The upsides are obvious: auditability (spot deception, backdoors, dangerous-capability circuits in advance), precise editing (point-edit beliefs like Golden Gate Bridge, debias or fix errors without full retraining), alignment verification (directly see whether a model "wants" to do something, not just what it says). But "full interpretability" is no pure blessing—at least three tensions: (1) capability-risk symmetry—a tool that point-edits beliefs can also point-inject them; a method that reads out dangerous capabilities can also help extract them. Interpretability is dual-use. (2) decompilers get adversaries—once "readable circuits" becomes the audit standard, you get "models trained to resist interpretability" (hiding dangerous circuits in deeper superposition); it's an arms race, not an endgame. (3) philosophical discomfort—if "belief = an externally clampable feature" holds for models, the metaphor for human minds unsettles many: the boundaries of free will, persuasion, and brainwashing get re-litigated. My take: interpretability is net positive and a necessity (you can't safely deploy strong models without understanding them), but it's not a "switch that makes things safe"—it transforms safety from "black-box trust" into a governance question of who may read and write these circuits. Technology solves "can we look"; "who may change it, and to what" is the harder social choice afterward.
5. Port mech interp's methodology (distrust self-report, find decomposable causal circuits, validate with counterfactual intervention) onto "understanding your own cognition." What do you get?
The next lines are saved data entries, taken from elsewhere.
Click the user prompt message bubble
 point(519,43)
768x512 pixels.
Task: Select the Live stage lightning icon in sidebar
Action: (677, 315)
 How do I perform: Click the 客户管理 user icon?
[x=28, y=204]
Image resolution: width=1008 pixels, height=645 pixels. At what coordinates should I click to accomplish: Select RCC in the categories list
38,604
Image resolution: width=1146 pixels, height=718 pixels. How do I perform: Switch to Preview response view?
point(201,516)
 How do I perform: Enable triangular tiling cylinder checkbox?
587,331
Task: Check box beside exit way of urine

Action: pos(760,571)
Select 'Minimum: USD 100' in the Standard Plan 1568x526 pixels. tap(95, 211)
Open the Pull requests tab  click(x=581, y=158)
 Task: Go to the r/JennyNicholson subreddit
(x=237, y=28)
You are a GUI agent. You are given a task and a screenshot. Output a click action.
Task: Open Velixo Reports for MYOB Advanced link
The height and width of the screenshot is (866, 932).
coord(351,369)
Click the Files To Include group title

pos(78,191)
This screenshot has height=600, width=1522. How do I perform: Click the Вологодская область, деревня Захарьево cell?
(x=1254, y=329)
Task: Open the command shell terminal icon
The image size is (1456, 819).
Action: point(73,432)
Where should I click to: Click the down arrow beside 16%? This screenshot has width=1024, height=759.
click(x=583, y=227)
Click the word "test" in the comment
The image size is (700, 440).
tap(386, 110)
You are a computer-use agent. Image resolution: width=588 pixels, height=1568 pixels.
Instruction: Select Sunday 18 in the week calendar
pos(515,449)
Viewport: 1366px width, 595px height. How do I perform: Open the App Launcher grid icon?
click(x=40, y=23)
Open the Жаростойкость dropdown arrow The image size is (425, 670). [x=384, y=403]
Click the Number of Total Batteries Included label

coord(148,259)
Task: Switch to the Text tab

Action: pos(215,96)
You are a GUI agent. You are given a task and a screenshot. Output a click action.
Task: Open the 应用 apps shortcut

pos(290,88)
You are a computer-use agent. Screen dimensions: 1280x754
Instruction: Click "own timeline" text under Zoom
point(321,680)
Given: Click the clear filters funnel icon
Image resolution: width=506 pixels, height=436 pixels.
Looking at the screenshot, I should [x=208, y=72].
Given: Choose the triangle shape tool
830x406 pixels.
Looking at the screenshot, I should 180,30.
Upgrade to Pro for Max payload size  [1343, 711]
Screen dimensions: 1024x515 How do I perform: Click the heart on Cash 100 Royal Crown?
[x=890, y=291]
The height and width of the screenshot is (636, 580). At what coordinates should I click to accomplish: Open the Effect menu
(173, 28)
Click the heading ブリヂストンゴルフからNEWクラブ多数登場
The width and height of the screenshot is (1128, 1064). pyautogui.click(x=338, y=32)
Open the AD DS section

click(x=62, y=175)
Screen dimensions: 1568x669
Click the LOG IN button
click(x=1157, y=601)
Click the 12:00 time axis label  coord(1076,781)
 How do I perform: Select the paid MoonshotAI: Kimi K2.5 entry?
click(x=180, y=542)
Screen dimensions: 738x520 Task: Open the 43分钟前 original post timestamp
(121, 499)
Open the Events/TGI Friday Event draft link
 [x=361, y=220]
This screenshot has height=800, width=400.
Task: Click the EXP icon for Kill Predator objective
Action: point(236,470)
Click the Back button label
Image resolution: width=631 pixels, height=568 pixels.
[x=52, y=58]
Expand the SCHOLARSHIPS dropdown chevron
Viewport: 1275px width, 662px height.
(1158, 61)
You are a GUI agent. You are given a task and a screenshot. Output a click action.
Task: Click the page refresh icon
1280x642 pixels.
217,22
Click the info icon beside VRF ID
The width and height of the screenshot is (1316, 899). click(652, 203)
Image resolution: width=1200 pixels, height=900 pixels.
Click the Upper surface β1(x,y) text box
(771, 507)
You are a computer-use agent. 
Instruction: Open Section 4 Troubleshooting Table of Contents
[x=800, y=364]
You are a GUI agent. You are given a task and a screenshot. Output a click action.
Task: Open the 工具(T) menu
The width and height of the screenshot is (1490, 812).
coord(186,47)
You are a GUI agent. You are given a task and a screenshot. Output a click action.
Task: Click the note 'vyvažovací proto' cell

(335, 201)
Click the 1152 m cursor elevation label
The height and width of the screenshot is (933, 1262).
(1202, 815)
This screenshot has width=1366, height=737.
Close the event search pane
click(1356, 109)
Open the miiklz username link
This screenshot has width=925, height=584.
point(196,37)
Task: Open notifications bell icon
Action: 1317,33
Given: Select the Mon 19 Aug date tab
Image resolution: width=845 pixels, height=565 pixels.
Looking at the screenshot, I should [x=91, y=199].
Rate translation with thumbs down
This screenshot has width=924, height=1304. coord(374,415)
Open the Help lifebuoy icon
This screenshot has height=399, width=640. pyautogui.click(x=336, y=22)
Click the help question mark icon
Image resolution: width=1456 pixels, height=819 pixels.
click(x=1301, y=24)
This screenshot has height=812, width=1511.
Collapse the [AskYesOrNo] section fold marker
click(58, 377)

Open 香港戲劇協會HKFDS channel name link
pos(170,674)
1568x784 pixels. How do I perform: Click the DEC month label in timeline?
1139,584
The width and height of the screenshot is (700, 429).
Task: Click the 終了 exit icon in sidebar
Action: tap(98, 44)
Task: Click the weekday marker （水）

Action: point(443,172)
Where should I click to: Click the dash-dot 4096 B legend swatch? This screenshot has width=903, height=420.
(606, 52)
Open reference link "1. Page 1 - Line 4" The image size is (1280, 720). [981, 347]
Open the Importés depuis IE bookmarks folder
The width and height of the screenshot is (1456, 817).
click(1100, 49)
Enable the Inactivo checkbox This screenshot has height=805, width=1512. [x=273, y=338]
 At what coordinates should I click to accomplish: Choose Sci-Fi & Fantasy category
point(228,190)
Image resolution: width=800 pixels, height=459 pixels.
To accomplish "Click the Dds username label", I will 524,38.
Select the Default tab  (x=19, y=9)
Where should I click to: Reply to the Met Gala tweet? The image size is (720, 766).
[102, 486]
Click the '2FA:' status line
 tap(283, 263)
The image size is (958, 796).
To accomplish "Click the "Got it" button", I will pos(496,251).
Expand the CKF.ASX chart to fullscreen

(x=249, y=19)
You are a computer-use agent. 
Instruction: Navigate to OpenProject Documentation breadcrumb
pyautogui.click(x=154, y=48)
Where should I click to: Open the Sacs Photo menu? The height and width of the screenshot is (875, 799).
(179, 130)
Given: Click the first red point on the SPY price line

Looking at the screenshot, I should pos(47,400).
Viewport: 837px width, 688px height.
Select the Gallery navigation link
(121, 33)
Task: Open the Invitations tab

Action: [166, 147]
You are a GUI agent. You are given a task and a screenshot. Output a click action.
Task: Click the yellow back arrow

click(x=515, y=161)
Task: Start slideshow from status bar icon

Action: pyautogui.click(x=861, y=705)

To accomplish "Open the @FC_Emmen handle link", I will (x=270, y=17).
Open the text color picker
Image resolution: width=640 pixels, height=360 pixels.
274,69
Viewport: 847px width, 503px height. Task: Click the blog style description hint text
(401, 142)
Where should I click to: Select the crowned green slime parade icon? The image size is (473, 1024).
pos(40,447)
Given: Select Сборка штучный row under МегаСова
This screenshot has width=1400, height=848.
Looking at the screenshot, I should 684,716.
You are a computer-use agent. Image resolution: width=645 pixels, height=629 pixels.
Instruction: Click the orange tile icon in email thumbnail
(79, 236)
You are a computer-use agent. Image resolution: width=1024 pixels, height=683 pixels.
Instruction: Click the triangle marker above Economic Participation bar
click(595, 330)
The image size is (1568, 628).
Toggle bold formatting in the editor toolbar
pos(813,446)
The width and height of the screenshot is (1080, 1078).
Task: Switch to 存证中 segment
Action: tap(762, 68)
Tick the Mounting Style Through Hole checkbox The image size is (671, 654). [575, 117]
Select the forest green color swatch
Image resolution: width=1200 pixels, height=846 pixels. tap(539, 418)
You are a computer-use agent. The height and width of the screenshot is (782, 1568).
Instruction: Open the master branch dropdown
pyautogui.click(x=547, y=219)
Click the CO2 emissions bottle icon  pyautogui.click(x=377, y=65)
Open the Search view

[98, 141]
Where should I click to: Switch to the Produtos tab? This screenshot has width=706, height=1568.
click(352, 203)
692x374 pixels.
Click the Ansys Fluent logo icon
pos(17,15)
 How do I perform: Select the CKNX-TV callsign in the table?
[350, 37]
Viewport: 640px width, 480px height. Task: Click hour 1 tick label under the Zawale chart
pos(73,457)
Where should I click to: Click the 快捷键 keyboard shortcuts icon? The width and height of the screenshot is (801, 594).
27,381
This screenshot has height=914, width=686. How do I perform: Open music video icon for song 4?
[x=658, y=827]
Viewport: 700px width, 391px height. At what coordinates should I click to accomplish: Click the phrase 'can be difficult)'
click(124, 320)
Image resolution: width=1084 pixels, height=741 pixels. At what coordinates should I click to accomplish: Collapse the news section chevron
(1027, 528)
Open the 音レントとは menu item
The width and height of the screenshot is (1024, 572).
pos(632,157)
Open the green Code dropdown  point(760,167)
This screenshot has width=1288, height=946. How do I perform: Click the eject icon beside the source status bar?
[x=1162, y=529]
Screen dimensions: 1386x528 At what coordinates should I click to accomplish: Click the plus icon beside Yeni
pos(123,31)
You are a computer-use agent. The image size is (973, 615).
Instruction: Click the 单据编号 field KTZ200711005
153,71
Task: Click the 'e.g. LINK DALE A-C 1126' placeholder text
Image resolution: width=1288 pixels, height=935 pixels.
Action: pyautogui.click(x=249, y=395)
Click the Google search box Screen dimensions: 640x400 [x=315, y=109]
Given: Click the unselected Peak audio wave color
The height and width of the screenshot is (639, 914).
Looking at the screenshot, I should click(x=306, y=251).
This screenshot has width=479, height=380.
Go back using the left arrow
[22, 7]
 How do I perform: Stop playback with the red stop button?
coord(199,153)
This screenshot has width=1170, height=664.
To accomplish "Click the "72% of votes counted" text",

You get a counterintuitive but powerful self-knowledge discipline. Mapping point by point: (1) distrust self-report → your post-hoc explanation of "why I decided this" likely diverges from the real "circuit" driving you—just like a model's CoT. Admitting this is the first step out of self-deception: the reason you give is a rationalization, not necessarily the cause. (2) find decomposable causal circuits → rather than describing yourself with a vague "I'm just anxious," ask "is there a nameable trigger chain" (a specific context feature → a thought → a behavior). This is isomorphic to splitting "model behavior" into a "feature circuit," and echoes the Buddhist notion of dependent origination—everything is a chain of conditions aggregating, not a single essence. (3) validate with counterfactual intervention → don't stop at introspection (correlation); run an activation-patching-style mini-experiment: remove/replace a condition and see whether the behavior changes—only then do you know the real cause. That's chaos engineering applied to the mind. Deeper insight: mech interp and introspection/mindfulness are strikingly aligned—both refuse to trust surface narratives, both observe "the process itself" directly, both treat "the self" as a decomposable aggregate of processes rather than an indivisible black box. The only difference is tooling: one uses patching and SAEs, the other sustained awareness. For someone pursuing the "AI super-individual," both paths point to the same thing—turning any black box (a model or yourself) into a readable, verifiable, intervenable system.